2012年3月25日 (日)

AIJ事件で公認会計士が虚偽の報告

AIJ事件の約1000億円の損失には、驚かされるが、公認会計士が虚偽の報告をしていたというのは、本当に驚かされました。

日経 3月25日 AIJ社長、投信監査報告書を開示せず 実態隠蔽か 会計士に改ざんも依頼

毎日 3月24日 AIJ:顧客に偽造監査報告書を提示…巨額損失隠し勧誘

毎日の記事では「AIJは顧客の年金基金側から開示を求められても拒否。それでも開示を求める顧客には、知人の公認会計士に偽造を依頼した虚偽の監査報告書を提示し、運用実績が上がっていたように装っていたという。」という部分です。日経の記事には、「23日の強制調査では、関係先として会計士事務所も捜索した」とある。

この公認会計士は、1000億円もの損失になっているとは知らなかったのであろうが、適正な調査をせずに、監査報告書(ある書面かも知れない)を書いたと思える。第三者の公認会計士であり信頼しうるとしてAIJの投資話に乗っかった年金資金運用者は、気の毒である。悪徳○○士というのが、存在しないわけではないが。悪徳○○士に注意しましょうと言うことなのでしょうか。

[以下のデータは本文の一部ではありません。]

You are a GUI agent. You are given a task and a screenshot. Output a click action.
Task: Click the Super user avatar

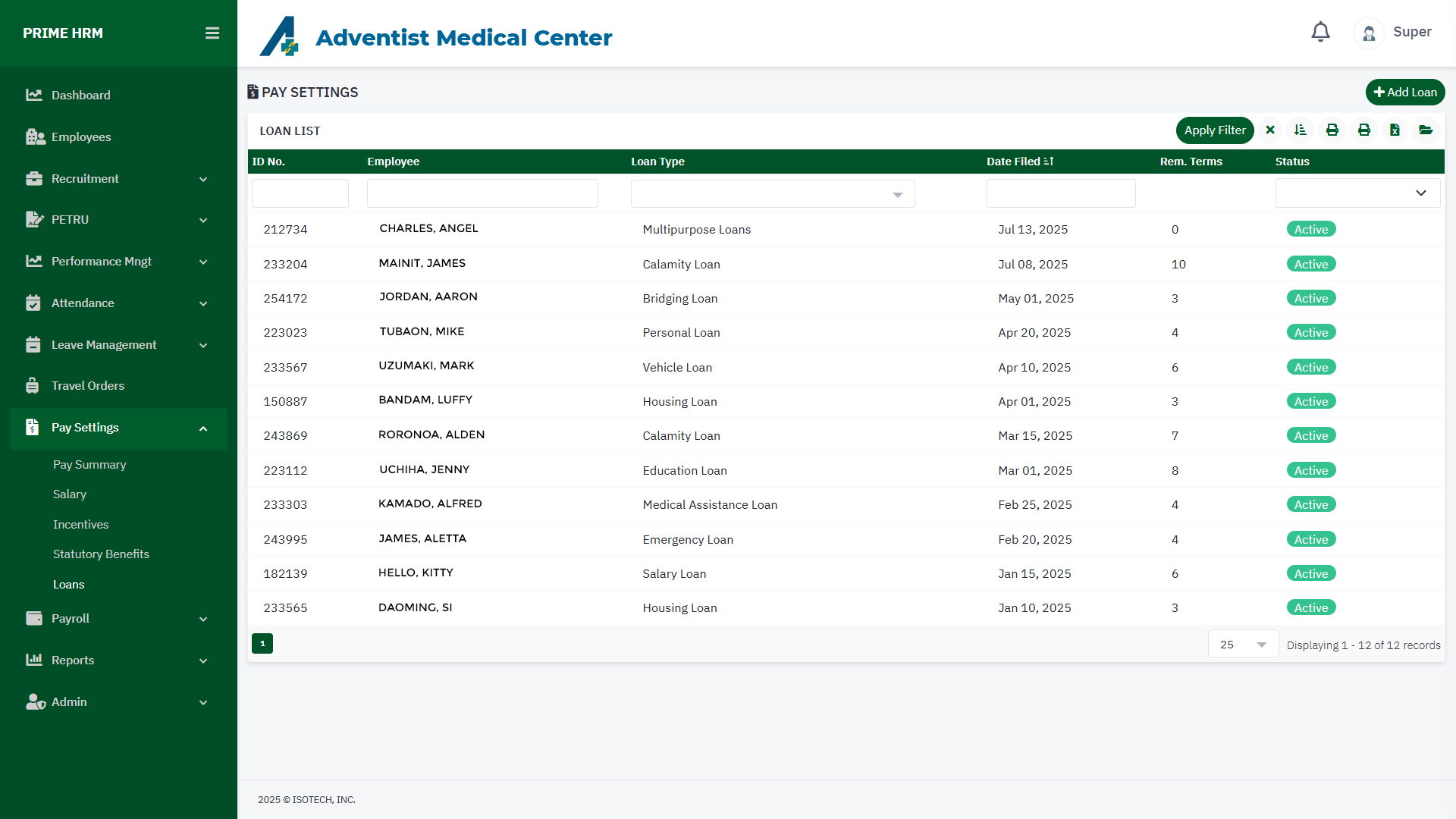tap(1369, 33)
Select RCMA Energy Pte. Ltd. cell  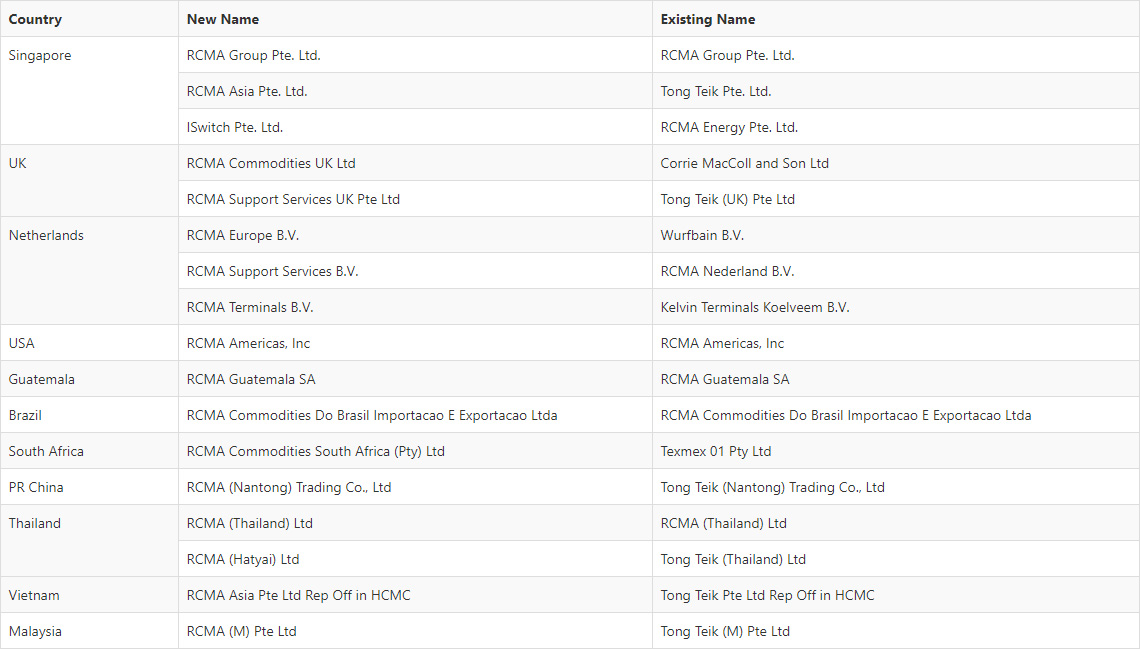pyautogui.click(x=896, y=127)
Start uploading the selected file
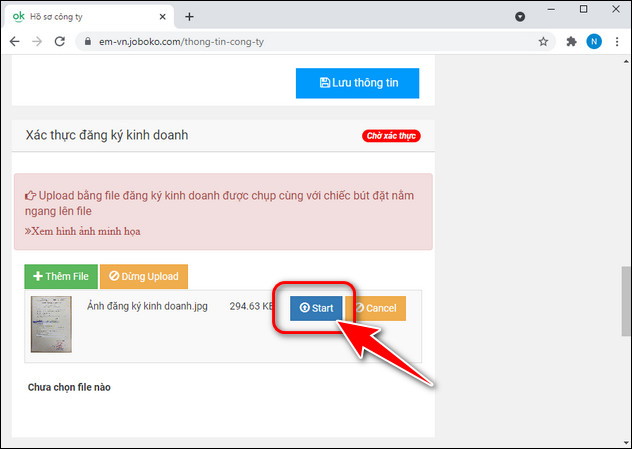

ところで、日本公認会計士協会は3月22日付で、年金資産の消失に係る会計処理に関する監査上の取扱いについてを公表した。内容は、特に目新しいことはないと思う。そもそも、企業が自己の退職年金に関する年金資産の正しい評価額を基礎に退職給付引当金を計上していれば特別損失(臨時損失)は生じないのである。勿論、正しい評価とは、困難であり、表現としては公正な評価額とならざるを得ないのであるが。それでも、公正な評価額を追求していけば、今回のAIJ事件のような巨額問題には行き着かなかった気がする。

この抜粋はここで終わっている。